## What you will do
Line by line, reproduce exactly the beginning of the listing below, ending with the line that contains "Devoluciones (531, 2329)" and adding nothing.

BEGIN Supplied material

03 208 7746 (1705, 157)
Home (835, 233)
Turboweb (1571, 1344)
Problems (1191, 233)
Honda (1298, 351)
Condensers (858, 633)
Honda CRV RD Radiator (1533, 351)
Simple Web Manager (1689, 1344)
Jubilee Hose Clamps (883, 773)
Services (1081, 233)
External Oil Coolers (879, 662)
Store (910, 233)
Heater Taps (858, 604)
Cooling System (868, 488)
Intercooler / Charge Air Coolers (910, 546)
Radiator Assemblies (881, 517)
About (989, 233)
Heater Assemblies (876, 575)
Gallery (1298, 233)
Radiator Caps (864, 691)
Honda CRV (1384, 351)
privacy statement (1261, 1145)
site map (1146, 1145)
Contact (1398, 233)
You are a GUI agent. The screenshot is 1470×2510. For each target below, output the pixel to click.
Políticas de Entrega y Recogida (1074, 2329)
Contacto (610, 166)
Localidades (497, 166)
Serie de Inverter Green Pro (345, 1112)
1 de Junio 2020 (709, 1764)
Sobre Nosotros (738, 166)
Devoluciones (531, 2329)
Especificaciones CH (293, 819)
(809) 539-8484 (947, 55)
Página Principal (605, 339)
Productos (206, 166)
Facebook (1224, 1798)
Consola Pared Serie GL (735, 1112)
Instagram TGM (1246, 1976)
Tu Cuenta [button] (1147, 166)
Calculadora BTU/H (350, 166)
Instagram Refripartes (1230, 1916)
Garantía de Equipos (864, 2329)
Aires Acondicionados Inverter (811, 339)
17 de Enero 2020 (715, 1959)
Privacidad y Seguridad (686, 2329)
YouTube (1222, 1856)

END Supplied material

## Reply to the task
03 208 7746 (1705, 157)
Home (835, 233)
Turboweb (1571, 1344)
Problems (1191, 233)
Honda (1298, 351)
Condensers (858, 633)
Honda CRV RD Radiator (1533, 351)
Simple Web Manager (1689, 1344)
Jubilee Hose Clamps (883, 773)
Services (1081, 233)
External Oil Coolers (879, 662)
Store (910, 233)
Heater Taps (858, 604)
Cooling System (868, 488)
Intercooler / Charge Air Coolers (910, 546)
Radiator Assemblies (881, 517)
About (989, 233)
Heater Assemblies (876, 575)
Gallery (1298, 233)
Radiator Caps (864, 691)
Honda CRV (1384, 351)
privacy statement (1261, 1145)
site map (1146, 1145)
Contact (1398, 233)
You are a GUI agent. The screenshot is 1470×2510. For each target below, output the pixel to click.
Políticas de Entrega y Recogida (1074, 2329)
Contacto (610, 166)
Localidades (497, 166)
Serie de Inverter Green Pro (345, 1112)
1 de Junio 2020 (709, 1764)
Sobre Nosotros (738, 166)
Devoluciones (531, 2329)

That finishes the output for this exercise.